[start]

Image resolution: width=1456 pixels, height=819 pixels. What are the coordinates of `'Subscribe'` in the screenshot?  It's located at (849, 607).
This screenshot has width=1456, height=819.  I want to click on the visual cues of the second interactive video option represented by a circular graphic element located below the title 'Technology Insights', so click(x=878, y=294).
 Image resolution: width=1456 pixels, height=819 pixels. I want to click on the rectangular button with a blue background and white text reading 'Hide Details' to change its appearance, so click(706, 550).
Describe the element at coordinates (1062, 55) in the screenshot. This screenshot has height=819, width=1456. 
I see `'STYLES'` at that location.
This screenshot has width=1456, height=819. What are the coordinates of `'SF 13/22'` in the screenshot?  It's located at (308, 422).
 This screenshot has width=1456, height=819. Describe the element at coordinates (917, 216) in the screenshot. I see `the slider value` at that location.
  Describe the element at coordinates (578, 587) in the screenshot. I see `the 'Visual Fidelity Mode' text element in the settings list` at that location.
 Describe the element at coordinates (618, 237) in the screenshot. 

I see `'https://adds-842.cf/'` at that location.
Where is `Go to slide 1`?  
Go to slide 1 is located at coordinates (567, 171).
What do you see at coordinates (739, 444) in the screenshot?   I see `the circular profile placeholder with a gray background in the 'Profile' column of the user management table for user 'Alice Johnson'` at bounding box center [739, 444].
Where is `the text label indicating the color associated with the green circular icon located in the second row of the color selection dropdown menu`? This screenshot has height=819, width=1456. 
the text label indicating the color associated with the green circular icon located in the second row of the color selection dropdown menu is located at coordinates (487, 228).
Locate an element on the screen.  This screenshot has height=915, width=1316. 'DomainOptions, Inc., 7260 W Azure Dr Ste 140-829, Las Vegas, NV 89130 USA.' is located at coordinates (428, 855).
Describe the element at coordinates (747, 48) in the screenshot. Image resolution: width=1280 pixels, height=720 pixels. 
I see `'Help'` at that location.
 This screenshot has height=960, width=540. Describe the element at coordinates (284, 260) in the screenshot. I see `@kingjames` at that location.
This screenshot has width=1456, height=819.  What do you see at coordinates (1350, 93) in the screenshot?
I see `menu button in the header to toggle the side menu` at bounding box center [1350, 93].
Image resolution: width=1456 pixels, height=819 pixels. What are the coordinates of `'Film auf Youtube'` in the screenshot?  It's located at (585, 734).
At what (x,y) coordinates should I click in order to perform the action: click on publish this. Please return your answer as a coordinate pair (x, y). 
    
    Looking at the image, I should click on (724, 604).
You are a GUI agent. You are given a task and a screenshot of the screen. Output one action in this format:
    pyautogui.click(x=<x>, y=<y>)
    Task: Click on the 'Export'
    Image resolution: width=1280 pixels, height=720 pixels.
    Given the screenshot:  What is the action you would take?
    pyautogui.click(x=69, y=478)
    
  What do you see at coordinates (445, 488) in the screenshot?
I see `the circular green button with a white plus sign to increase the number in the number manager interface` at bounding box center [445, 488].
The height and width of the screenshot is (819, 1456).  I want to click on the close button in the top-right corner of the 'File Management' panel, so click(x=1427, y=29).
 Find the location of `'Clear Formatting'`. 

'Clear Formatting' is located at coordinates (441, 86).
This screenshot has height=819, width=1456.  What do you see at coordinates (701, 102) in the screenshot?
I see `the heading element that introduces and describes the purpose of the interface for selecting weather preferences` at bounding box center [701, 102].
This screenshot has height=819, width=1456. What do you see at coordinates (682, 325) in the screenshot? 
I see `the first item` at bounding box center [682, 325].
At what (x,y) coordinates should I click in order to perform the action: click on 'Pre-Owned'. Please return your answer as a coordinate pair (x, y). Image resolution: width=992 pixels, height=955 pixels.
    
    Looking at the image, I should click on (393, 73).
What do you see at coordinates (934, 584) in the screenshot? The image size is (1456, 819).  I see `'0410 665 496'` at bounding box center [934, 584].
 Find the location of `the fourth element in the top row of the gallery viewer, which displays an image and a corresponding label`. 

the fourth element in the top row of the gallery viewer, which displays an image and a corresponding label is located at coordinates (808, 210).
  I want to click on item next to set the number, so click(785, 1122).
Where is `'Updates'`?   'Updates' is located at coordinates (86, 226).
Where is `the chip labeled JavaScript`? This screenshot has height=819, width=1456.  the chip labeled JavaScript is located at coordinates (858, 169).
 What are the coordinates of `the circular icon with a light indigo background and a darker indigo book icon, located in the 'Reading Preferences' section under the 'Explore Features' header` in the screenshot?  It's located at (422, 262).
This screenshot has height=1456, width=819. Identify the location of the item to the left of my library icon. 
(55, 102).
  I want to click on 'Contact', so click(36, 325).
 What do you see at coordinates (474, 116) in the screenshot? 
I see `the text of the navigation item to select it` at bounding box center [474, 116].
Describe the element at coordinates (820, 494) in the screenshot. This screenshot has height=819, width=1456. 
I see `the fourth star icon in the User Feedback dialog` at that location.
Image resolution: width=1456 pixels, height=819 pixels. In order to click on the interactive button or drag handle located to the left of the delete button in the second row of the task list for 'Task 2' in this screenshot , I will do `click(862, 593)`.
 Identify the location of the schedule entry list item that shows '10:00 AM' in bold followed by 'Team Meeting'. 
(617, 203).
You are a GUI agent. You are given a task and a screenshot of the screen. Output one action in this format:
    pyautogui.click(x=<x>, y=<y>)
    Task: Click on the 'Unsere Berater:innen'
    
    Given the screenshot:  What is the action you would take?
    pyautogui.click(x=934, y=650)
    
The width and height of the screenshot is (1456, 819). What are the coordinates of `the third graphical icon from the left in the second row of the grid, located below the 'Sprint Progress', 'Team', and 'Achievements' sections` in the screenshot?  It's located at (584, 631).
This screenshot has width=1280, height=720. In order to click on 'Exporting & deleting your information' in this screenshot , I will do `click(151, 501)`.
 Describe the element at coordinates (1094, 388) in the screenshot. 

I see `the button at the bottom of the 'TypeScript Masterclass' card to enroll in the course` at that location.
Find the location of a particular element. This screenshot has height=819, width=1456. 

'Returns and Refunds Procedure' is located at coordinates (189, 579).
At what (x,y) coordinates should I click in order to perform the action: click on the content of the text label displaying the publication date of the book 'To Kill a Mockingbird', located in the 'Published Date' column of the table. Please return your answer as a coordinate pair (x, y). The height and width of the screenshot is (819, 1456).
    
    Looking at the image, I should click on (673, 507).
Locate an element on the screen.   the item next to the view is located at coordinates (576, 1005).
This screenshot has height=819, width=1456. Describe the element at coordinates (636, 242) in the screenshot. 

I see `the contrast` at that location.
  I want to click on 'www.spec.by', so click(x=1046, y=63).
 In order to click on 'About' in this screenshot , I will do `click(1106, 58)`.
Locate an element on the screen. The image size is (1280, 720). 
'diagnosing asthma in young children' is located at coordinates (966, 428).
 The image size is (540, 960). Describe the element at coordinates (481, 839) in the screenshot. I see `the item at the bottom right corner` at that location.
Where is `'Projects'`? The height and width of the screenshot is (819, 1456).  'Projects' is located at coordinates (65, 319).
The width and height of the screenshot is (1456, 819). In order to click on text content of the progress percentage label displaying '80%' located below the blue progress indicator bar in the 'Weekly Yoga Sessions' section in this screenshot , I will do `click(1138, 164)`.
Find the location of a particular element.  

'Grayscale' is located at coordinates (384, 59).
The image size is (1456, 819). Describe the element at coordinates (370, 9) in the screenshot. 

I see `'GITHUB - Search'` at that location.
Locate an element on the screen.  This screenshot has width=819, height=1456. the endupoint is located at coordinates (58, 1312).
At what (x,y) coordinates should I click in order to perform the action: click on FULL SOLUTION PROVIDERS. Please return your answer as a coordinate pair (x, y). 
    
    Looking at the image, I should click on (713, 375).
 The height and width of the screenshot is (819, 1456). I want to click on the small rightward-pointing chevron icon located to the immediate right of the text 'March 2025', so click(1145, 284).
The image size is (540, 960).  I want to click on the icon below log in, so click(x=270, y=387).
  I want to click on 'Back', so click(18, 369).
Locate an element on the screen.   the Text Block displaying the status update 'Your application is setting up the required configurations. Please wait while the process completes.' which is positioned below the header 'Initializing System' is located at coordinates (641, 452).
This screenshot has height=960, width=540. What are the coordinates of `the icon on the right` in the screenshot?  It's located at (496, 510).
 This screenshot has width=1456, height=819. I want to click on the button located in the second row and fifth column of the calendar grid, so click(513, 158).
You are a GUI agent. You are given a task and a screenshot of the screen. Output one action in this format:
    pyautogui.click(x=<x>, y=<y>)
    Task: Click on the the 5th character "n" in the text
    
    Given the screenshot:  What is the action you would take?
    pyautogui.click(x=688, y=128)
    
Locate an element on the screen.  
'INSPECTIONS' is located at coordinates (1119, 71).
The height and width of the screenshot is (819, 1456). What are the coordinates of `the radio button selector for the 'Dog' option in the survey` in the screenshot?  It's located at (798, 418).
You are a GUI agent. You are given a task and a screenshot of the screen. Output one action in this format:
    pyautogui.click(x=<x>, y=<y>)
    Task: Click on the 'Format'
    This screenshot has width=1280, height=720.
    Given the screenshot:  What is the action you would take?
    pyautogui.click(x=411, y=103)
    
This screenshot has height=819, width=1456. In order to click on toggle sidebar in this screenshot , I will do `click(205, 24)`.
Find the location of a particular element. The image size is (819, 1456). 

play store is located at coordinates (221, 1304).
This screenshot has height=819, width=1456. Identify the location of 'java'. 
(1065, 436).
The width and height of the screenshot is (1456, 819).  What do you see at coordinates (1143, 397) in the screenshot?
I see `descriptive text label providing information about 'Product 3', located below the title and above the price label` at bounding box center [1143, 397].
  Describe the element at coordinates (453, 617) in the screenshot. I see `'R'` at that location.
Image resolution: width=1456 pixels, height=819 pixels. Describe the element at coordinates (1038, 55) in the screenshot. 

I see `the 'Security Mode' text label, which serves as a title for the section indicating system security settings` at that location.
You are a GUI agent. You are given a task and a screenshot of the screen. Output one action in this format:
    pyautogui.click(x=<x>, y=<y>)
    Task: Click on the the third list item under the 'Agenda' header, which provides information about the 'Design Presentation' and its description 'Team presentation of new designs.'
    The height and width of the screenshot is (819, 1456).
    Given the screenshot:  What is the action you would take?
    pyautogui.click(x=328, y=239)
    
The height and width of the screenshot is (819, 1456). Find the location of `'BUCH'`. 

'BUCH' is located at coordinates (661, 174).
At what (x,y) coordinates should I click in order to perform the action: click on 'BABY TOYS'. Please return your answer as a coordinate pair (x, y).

[end]

Given problem: Copy out the data in the stretch from the line containing "Image resolution: width=1456 pixels, height=819 pixels. In" through the line containing "(617, 203).", requests included, and nothing else. Multiply each coordinate in the answers by 1.15, round to whole numbers with halves going up, and keep every number in the requests as it is.

Reply:
Image resolution: width=1456 pixels, height=819 pixels. In order to click on the interactive button or drag handle located to the left of the delete button in the second row of the task list for 'Task 2' in this screenshot , I will do `click(991, 682)`.
 Identify the location of the schedule entry list item that shows '10:00 AM' in bold followed by 'Team Meeting'. 
(710, 233).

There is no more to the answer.